The Rates They Are A-Changing
With inflation on the rise, Equity markets were rocked in January by a sharp adjustment in the bond market with US Treasuries suffering one of their worst months in decades. The explosion higher in rates weighed most heavily on high-multiple tech names that dominate the Nasdaq 100 index (-8.52% Jan) and also make up a large part of the S&P 500 (-5.17% Jan).
Reflecting the chronic nature of inflation and interest rates, much of January’s rise in VIX futures was spread evenly across the term structure, keeping acute crisis signals from firing until the equity decline worsened in the back half of the month. VIX hedges were accordingly deployed in TCM strategies beginning on Jan 14, resulting in 1.5% outperformance by 1/27 for risk-managed indexing strategies (see chart below) before a a furious 2-day equity rally closed the gap by the end of the month.
Benefitting from its nimbleness during January’s wide range, Alpha Seeker (+2.1% Jan) had its best month since August and at the market’s low on 1/27 was ahead of both the S&P and Nasdaq indexes over the previous 6 months. With equities on their heels, the benefit of low correlation often becomes clearer.

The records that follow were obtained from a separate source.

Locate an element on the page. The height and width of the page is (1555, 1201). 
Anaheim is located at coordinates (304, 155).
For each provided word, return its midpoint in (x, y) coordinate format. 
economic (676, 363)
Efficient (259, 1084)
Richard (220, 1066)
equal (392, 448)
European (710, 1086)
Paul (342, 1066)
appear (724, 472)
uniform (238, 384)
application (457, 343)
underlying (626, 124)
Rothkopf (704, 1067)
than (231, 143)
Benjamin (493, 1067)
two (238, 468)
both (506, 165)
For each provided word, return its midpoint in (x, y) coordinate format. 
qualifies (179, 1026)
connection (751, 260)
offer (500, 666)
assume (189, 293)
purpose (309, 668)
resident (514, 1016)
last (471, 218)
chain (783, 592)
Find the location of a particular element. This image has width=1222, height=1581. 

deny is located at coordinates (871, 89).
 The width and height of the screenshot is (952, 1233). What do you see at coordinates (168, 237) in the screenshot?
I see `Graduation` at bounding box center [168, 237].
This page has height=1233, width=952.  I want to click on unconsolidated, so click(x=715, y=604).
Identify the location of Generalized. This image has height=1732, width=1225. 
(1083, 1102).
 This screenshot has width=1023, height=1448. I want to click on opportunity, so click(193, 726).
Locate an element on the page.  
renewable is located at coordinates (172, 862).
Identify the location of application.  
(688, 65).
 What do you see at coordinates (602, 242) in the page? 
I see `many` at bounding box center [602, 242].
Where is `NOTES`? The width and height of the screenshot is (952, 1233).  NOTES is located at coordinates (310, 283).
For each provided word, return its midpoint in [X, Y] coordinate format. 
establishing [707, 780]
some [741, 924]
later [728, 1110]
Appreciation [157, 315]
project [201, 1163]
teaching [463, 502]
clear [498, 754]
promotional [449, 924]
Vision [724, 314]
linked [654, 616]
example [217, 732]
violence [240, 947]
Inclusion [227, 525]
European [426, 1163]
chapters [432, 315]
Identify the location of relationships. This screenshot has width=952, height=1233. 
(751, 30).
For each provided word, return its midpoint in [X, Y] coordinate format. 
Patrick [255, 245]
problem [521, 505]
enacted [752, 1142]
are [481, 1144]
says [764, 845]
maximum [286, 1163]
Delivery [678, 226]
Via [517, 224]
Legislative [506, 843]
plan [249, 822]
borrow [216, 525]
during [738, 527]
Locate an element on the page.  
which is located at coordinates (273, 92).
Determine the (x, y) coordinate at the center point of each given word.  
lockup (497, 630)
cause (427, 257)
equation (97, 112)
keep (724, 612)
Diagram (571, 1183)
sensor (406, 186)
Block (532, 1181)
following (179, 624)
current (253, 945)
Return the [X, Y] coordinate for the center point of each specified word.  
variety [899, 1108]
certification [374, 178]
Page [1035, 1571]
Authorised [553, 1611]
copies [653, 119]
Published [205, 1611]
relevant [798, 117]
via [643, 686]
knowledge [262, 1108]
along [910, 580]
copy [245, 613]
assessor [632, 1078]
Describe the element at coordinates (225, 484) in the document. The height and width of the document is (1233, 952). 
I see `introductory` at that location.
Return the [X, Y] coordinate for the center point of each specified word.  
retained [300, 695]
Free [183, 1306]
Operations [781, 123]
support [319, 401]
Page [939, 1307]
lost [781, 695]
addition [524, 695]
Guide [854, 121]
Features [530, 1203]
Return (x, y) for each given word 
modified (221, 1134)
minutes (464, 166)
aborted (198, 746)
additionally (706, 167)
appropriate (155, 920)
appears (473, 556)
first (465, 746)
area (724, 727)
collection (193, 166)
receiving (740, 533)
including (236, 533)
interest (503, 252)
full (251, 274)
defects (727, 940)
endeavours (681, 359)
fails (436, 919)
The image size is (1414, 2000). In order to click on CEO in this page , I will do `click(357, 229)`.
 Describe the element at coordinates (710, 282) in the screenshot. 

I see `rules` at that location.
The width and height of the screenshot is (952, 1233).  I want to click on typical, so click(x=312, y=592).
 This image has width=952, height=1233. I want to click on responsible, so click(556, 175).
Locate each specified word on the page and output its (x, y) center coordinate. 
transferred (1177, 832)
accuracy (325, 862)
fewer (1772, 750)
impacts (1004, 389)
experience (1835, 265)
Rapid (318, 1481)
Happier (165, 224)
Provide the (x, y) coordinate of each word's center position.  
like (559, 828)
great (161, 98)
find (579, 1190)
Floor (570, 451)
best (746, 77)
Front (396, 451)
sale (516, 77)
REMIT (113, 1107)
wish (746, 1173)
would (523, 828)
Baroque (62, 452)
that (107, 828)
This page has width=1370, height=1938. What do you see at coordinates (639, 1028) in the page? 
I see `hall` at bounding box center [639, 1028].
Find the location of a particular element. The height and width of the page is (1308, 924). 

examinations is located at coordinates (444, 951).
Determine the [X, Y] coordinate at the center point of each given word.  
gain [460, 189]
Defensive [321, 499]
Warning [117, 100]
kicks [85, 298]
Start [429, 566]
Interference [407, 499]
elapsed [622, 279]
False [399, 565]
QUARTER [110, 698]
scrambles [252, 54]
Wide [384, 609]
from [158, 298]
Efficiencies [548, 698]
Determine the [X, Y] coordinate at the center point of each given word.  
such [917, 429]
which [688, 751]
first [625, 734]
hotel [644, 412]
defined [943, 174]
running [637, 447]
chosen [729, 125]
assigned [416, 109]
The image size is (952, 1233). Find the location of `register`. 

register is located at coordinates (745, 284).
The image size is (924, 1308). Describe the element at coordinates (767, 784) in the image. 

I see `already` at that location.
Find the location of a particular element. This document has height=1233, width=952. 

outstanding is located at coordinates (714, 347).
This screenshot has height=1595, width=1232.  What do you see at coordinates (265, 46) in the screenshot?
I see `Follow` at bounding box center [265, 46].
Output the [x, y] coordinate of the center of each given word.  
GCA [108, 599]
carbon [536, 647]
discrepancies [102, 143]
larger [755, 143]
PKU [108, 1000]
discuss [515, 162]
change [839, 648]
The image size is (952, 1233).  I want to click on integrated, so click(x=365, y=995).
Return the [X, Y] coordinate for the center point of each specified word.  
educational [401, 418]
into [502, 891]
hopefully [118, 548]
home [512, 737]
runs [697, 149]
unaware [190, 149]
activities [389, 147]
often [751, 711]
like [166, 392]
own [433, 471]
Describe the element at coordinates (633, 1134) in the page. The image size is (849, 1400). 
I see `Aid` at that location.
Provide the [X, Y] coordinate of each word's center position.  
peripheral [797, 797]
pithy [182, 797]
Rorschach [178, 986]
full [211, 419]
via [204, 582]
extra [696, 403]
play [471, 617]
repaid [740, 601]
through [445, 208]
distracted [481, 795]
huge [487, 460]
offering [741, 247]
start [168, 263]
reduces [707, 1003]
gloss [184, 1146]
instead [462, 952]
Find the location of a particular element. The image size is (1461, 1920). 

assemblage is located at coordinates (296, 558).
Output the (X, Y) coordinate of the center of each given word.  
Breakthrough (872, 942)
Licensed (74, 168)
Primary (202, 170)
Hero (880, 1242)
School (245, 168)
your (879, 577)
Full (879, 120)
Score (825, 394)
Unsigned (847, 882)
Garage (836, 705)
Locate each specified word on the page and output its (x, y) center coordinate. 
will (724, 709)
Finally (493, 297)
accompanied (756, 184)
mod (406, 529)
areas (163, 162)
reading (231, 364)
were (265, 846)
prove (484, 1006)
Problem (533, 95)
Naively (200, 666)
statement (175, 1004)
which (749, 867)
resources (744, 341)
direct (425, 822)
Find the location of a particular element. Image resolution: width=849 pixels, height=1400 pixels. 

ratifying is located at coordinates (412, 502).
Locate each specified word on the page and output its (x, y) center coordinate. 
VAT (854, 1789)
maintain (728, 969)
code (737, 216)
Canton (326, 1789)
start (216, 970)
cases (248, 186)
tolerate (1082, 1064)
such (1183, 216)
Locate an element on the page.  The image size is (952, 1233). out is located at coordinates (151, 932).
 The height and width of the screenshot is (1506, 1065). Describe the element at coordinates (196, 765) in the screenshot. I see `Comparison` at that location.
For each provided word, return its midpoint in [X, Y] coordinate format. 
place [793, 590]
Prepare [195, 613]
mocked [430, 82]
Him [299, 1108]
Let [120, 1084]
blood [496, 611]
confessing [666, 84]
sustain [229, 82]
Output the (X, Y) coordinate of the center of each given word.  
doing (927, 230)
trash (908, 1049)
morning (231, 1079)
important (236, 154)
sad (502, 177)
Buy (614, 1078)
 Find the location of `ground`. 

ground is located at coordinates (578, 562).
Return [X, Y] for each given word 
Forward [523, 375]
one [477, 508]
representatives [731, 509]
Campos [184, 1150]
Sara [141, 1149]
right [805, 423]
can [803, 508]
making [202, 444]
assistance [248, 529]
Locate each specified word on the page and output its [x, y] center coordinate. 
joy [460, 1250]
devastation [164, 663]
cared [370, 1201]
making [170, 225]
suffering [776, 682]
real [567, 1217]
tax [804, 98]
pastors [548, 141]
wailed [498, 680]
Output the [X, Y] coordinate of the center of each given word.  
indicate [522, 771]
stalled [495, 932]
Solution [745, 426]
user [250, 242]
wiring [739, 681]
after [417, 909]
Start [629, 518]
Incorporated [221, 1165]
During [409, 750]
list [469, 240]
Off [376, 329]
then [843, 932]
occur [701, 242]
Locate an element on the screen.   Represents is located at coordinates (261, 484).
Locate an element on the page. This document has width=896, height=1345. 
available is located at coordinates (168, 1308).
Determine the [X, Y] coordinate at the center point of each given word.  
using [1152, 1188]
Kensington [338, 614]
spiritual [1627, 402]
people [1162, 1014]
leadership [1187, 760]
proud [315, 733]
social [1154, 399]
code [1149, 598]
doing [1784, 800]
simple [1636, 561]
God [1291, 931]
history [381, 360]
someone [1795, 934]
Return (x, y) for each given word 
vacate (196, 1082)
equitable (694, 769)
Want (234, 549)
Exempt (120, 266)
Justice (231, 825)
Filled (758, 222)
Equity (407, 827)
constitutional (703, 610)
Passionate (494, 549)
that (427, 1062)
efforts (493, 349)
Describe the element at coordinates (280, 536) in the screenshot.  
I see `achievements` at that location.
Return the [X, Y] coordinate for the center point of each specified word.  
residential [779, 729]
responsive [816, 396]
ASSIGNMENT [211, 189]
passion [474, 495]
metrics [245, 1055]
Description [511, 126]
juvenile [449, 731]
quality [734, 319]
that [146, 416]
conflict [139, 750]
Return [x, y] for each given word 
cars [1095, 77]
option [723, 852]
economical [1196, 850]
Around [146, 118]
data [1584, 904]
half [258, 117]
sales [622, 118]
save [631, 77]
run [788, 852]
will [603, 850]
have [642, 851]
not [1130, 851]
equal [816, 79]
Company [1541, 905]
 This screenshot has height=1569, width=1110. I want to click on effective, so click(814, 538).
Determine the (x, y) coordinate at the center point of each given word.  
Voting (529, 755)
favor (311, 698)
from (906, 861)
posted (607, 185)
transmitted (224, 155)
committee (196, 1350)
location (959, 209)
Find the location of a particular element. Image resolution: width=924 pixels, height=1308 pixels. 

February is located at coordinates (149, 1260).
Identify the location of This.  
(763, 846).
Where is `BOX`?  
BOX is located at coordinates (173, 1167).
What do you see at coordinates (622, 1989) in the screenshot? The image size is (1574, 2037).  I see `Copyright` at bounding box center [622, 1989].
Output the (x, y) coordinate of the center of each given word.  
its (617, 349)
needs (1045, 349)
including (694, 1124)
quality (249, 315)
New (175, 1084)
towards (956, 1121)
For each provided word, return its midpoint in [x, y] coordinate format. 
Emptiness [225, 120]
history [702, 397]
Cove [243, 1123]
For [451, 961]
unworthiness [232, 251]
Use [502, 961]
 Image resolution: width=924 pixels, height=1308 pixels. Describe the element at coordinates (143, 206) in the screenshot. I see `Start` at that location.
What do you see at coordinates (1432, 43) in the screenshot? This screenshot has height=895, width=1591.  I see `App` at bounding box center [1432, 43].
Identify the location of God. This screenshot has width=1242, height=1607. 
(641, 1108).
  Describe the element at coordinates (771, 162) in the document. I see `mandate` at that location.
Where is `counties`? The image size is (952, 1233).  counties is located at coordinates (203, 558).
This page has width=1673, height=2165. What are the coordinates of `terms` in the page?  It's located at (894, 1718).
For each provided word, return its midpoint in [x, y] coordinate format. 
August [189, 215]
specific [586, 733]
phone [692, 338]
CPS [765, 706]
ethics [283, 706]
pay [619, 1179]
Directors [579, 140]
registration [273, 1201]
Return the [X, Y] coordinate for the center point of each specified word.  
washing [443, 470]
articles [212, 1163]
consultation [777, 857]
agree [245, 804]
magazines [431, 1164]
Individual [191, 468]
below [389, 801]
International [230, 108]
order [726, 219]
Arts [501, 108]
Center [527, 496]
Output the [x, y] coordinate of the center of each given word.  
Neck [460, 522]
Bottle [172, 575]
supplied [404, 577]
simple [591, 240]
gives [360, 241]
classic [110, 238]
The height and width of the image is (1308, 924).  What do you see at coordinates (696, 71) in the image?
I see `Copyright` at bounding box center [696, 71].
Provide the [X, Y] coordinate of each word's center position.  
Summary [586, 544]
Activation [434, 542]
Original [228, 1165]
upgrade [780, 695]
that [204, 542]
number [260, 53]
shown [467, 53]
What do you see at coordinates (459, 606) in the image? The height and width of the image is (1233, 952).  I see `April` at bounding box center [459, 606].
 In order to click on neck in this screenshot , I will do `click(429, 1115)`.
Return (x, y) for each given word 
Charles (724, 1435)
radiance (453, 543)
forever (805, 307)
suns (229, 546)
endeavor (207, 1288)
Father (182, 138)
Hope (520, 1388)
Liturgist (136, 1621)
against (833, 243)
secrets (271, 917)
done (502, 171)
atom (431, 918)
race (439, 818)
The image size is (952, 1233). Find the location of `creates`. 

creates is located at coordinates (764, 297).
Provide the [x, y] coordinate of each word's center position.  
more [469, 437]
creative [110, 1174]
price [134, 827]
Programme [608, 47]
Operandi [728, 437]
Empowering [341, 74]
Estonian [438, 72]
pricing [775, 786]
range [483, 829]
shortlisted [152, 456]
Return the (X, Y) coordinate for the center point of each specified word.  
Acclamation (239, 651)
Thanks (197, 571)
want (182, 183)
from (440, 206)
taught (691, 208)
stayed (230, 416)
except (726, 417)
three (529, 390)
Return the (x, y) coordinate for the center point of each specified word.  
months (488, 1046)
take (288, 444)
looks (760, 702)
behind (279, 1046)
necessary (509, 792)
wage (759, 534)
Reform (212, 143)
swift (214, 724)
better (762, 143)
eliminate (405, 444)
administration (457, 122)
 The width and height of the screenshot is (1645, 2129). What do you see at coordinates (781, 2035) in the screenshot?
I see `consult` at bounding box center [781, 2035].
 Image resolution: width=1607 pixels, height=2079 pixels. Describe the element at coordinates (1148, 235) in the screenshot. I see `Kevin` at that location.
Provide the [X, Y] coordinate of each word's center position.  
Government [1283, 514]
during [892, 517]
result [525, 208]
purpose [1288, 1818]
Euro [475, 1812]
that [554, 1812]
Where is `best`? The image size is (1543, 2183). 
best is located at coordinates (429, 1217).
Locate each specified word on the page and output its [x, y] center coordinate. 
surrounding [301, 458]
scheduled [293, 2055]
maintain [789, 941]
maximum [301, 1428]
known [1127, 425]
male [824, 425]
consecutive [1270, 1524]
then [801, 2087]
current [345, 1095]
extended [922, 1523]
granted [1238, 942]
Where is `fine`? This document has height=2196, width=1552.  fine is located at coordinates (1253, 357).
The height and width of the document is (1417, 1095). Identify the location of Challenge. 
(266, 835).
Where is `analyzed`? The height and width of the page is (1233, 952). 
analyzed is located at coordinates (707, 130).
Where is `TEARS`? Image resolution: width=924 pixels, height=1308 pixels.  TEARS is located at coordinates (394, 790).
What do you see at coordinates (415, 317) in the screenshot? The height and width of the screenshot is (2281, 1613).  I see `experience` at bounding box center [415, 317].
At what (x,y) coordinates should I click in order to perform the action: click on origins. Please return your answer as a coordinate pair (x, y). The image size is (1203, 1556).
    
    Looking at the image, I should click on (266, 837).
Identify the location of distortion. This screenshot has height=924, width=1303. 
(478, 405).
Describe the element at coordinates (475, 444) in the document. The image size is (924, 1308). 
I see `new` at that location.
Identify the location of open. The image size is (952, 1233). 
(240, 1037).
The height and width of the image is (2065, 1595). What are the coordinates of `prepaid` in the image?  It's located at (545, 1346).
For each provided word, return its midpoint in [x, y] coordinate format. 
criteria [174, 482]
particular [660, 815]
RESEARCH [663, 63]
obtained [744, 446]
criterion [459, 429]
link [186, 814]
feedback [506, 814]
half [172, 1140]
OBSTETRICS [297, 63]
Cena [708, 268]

Overall, January has many parallels with October 2018, the last Treasury-led correction for equities that produced similar results in stocks and the VIX. In retrospect, that experience was just the warning shot before clearer alarm bells in VIX and substantial hedging gains during the plunge in December that year. With the Fed widely expected to begin hiking rates in March, the stage may be set for more turbulence in 2022.